I praised the Lord in silence last night. I couldn't believe my eyes nor could I believe that the Lord had delivered on His word to me. I remember praying about this the previous day, and hearing the Lord say to me "you will not believe it." Yes, the Lord knows me well. He knows how I stress over my performance and how I worry and become so doubtful every time I submit an assignment. He knows that while I am well-equipped and capable, I cannot do this level of work without His help. He guides me, He inspires me, and He fills me with whatever is needed in the moment so that I can be disciplined, be focused, and be driven to do the work, His work. Yes, the Lord is at my side through each class, through each assignment, through each bulletin board post. The Lord is gracious to me, and He never leaves me nor does He forsake me to handle things on my own. He is good, so very good to me.
I calculated my grade in this course today and I have a 98.5% total. I am amazed, really amazed. The Lord promised me an "A" in my course. When I say that I mean that I prayed over my courses, my grades, my effort, and in every instance, I surrendered my will to Him. I agreed with Him that whatever the "review," as long as He received the honor, I was OK with the "grade." I have surrendered my desire for As in my courses, even though I still desire them, want them, and at times, need them, for validation. The Lord knows this, and because I know that I tend to fixate on them, I have to be extra careful not to allow my "need, want and desire" to move from honoring the Lord to idolatry of self. Yes, I am well aware of that slippery slope.
I still struggle at times to believe the Lord. I struggle still to believe that I can actually do this level of work. I give my best; but often, I feel my best is not good enough. The Lord covers me, and He gives me His grace to do this work well. I thank Him today for the blessing of provision, of good success, and of achievement. I pray that through the remaining semesters and courses that I will continue to rely upon Him, to seek Him, and to trust Him for guidance and inspiration. I cannot do this work without Him, and I desperately need Him to oversee everything I do at Regent. After all, I am at Regent for His Name, His Praise, and His Honor. Therefore, everything I do should be for His glory.
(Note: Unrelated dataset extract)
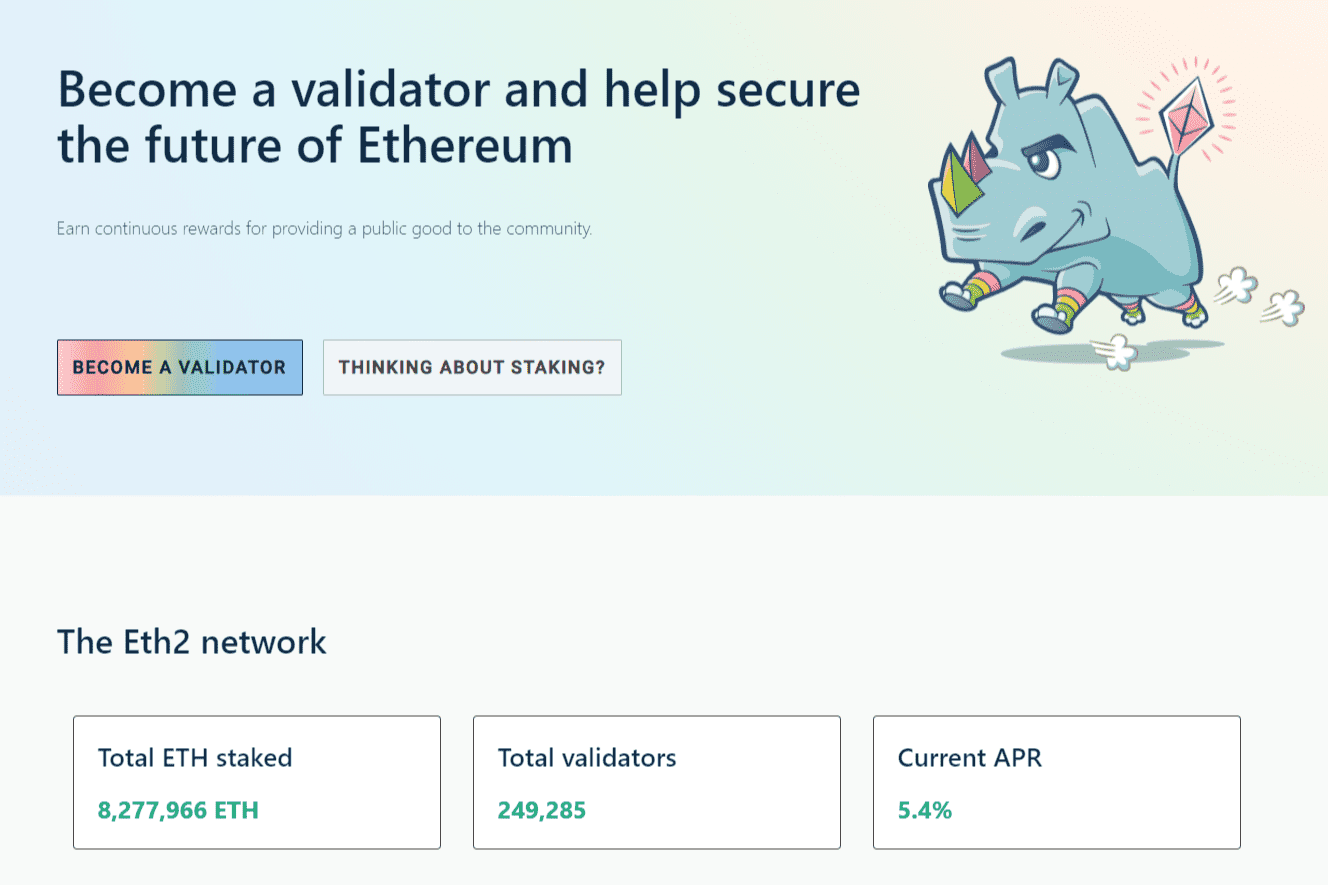
Task: Open Thinking About Staking page
Action: 471,367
Thank you for guiding me through my courses this year. Thank you for another great semester at Regent University. Thank you for my Godly Professors, the men and women, who seek to honor you through their efforts at this fine school. I pray you would continue to bless them and cover them with your mercy and care as they finish out their semester, complete their grading, and transition into the blessed Christmas season. Bless and cover their families and their ministries. Continue to encourage their scholarship, and to lift their heads so that they can bear testimony to your faithfulness and provision in and through their lives. Keep them now in your mercy and grace and give to them each need, each concern, and each prayer request. May Psalm 37:4-5 be the cry of their heart as they make you their delight, and in turn, you give to them the desires of their heart. Be with them now and throughout this Season of Light. Amen, so be it, thy will be done. Selah (Pause and calmly think about it!)